The data for this project was collected by scraping http://www.onlineshoes.com/ for Women, Men anb Kids' Shoes. For each shoe, image, category name and price were saved in a database with 40000 entries (24000 Women, 10000 Men and 6000 Kids). All the images have the same number of pixels, taken at the same angle and have white backgound.

## Image Retrieval Image retrieval is a classic problem and is defined as: Given a query image, search the database of images and return similar images. While this problem seems simple, finding a general solution to this has been a challenge for computer visionist for a long time. The problem arises from the fact that similarity measures are different for humans and computers. From a computer's point of view an image is a 3D matrix (can be expanded to a 43200=120x120x3 dimensional vector in the case of our images) which is defined by all these pixel values. We, on the other hand, percieve images as a collection of objects in a much lower dimensional space. The problem then becomes transferring the images from pixel space to a feature space where the features are the same (or equivalent) to what a human brain sees in an image. Differnt solutions are proposed for dimensioanlity reduction in images (Principal Component Analysis, Image Hashing, Bag of Words and Deep Learning Convolutional Neural Networks). Before discussing the transformations to lower dimensional feature space, let's look at similarity in the pixel space. The simialarity of two vectors (agian our images are 43200 dimensional vectors) is calculated using Peasrson or Cosine similarity formulas. If the shoes have the same orientation and are located in the same section of the image, the similar shoes will have high Pearson coefficients closer to one. This is the case for the images in our database and as you can see this simple approach works fairly well.
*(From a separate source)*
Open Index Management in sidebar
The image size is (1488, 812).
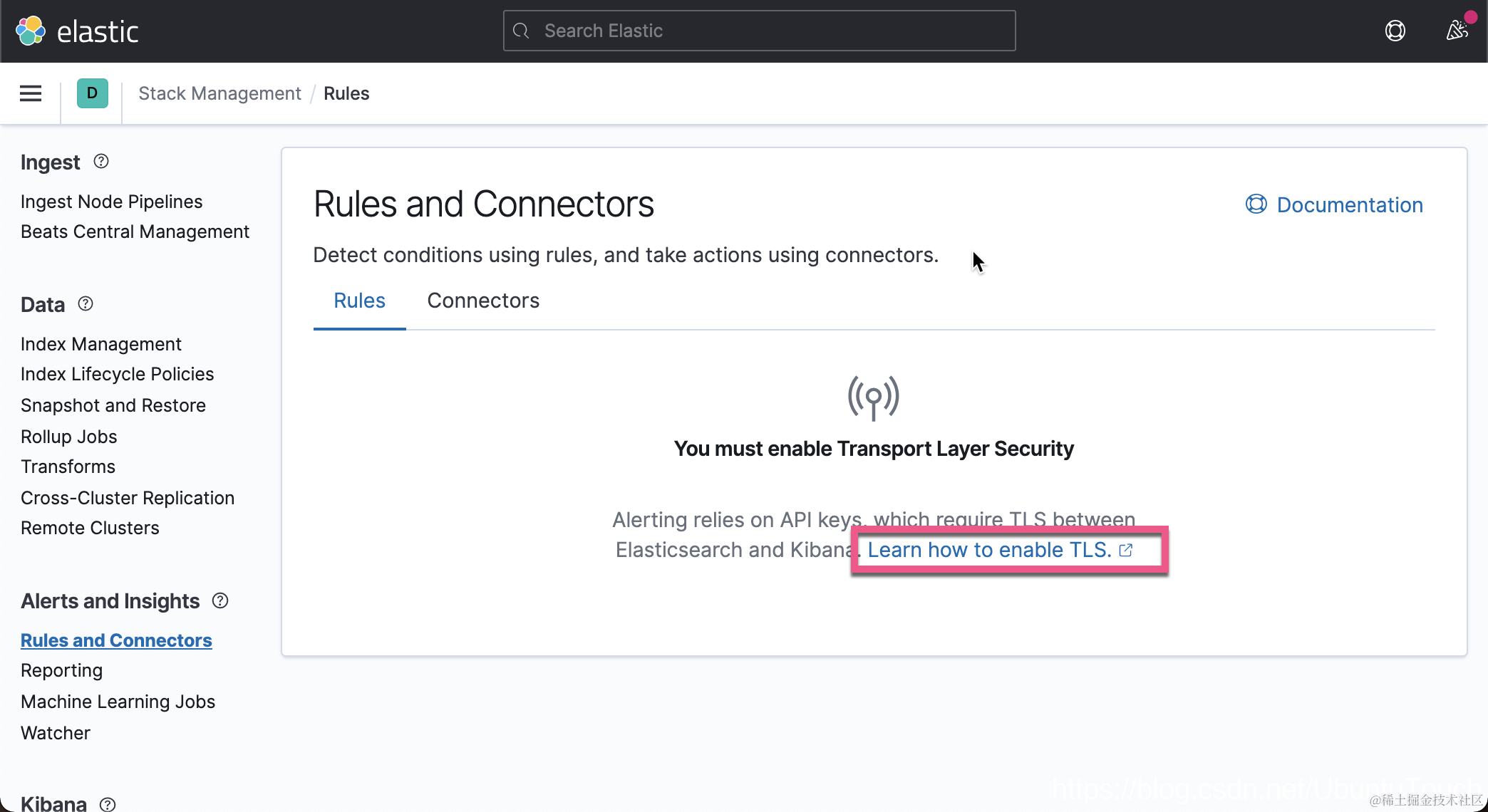coord(101,344)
Calculating Pearson coefficient of the query image against all the images in database (in the original pixel domain) is not efficient and increases the run time. Note that all the backend calculations should be completed in a few seconds. One apprach will be to divide the databse into different clusters and compare the query image with a representative image of each cluster and perform the caculation only in the relevant cluster. This can significantly reduce the computational time, however, it turns out that most of the clustering algorithms (k-Means, ...) fail at this high dimensions (CURSE OF DIMENSIONALITY) and we can only get approximate nearest neighbors. We used Approximate Nearest Neighbors Oh Yeah! [ANNOY](https://github.com/spotify/annoy) and as you'd expect it works well for images that are well algined with those of the database. You'll see its performance in the "Sample Queries" section. Before heading to the next section, below is a cool picture of EigenShoes that is generated using 30 randomly genearted Men's shoes.

## Feature Selection using Deep Neural Networks We have added a layer of shoe images to AlexNet. [AlexNet](https://github.com/BVLC/caffe/tree/master/models/bvlc_alexnet) is a pre-trained convolutional neural network that has been trained on ~1,000,000 images. After getting trained on the shoe images, by adding only one layer to AlexNet, the new deep CNN can ow transform the input shoe image into a 40 dimensional feature space. It is then much easier to find similar images in the new space (using kNN for example). This method really shines, as you'll see in the next section.

Sample Queries

In this section, we show few queries that are designed to compare three different algorithms that are described above namely BruteForce Similarity Search, Approximate Nearest Neighbors and Deep Learning. In this case all three methods return acceptable results.

BruteForce returns results that are not are very satisfing.

This image is different from iamges in the database and is stretched along the diagonal. While BruteForce and ANNOY completely fail, deep learning returns leather shoes and at least two of them can be acceptable. Note that this is limited database and we might not have more similar images.

This is where deep learning truely shines. The other two algorithms completely fail which is mainly driven by the fact that query image has a different angle than the database images.